Materials provided:
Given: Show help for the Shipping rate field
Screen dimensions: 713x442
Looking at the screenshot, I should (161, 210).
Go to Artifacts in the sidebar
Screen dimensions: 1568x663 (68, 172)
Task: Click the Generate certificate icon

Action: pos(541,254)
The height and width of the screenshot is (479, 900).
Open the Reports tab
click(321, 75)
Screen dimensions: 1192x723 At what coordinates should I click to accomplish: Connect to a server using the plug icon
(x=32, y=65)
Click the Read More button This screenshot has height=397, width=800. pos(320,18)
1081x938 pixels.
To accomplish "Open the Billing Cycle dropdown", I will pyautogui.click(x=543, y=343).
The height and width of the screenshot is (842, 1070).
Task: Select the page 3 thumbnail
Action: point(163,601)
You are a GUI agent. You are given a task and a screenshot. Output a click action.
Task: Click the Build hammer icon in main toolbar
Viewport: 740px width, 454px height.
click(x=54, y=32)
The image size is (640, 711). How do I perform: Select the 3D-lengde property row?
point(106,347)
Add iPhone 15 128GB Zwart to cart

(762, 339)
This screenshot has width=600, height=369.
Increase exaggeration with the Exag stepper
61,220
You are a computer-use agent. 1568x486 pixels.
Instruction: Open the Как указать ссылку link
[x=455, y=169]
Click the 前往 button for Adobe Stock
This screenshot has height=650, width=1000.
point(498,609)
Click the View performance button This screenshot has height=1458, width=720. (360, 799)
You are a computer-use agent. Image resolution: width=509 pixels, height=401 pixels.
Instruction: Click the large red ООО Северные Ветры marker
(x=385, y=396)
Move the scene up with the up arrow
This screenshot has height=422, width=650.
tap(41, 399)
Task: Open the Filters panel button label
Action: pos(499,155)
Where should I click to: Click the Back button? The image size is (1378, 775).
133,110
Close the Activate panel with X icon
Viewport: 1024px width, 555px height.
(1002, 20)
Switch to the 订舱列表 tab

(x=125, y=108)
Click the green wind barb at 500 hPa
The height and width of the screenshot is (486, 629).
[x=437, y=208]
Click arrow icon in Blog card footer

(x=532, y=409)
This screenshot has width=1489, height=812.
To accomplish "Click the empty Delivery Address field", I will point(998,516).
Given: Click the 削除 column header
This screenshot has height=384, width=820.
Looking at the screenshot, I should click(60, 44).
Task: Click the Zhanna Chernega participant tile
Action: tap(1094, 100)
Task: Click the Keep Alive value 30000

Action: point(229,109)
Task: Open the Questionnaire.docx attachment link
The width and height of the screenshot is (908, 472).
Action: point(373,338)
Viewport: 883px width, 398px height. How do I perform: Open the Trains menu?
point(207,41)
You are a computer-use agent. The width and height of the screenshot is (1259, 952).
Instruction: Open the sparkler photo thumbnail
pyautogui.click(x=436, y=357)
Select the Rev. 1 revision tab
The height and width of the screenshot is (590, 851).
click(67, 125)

Work instruction: Every record in the material above should be set down exactly.

Solution below:
Given: Show help for the Shipping rate field
Screen dimensions: 713x442
Looking at the screenshot, I should (161, 210).
Go to Artifacts in the sidebar
Screen dimensions: 1568x663 (68, 172)
Task: Click the Generate certificate icon

Action: pos(541,254)
The height and width of the screenshot is (479, 900).
Open the Reports tab
click(321, 75)
Screen dimensions: 1192x723 At what coordinates should I click to accomplish: Connect to a server using the plug icon
(x=32, y=65)
Click the Read More button This screenshot has height=397, width=800. pos(320,18)
1081x938 pixels.
To accomplish "Open the Billing Cycle dropdown", I will pyautogui.click(x=543, y=343).
The height and width of the screenshot is (842, 1070).
Task: Select the page 3 thumbnail
Action: point(163,601)
You are a GUI agent. You are given a task and a screenshot. Output a click action.
Task: Click the Build hammer icon in main toolbar
Viewport: 740px width, 454px height.
click(x=54, y=32)
The image size is (640, 711). How do I perform: Select the 3D-lengde property row?
point(106,347)
Add iPhone 15 128GB Zwart to cart

(762, 339)
This screenshot has width=600, height=369.
Increase exaggeration with the Exag stepper
61,220
You are a computer-use agent. 1568x486 pixels.
Instruction: Open the Как указать ссылку link
[x=455, y=169]
Click the 前往 button for Adobe Stock
This screenshot has height=650, width=1000.
point(498,609)
Click the View performance button This screenshot has height=1458, width=720. (360, 799)
You are a computer-use agent. Image resolution: width=509 pixels, height=401 pixels.
Instruction: Click the large red ООО Северные Ветры marker
(x=385, y=396)
Move the scene up with the up arrow
This screenshot has height=422, width=650.
tap(41, 399)
Task: Open the Filters panel button label
Action: pos(499,155)
Where should I click to: Click the Back button? The image size is (1378, 775).
133,110
Close the Activate panel with X icon
Viewport: 1024px width, 555px height.
(1002, 20)
Switch to the 订舱列表 tab

(x=125, y=108)
Click the green wind barb at 500 hPa
The height and width of the screenshot is (486, 629).
[x=437, y=208]
Click arrow icon in Blog card footer

(x=532, y=409)
This screenshot has width=1489, height=812.
To accomplish "Click the empty Delivery Address field", I will point(998,516).
Given: Click the 削除 column header
This screenshot has height=384, width=820.
Looking at the screenshot, I should click(60, 44).
Task: Click the Zhanna Chernega participant tile
Action: tap(1094, 100)
Task: Click the Keep Alive value 30000

Action: point(229,109)
Task: Open the Questionnaire.docx attachment link
The width and height of the screenshot is (908, 472).
Action: point(373,338)
Viewport: 883px width, 398px height. How do I perform: Open the Trains menu?
point(207,41)
You are a computer-use agent. The width and height of the screenshot is (1259, 952).
Instruction: Open the sparkler photo thumbnail
pyautogui.click(x=436, y=357)
Select the Rev. 1 revision tab
The height and width of the screenshot is (590, 851).
click(67, 125)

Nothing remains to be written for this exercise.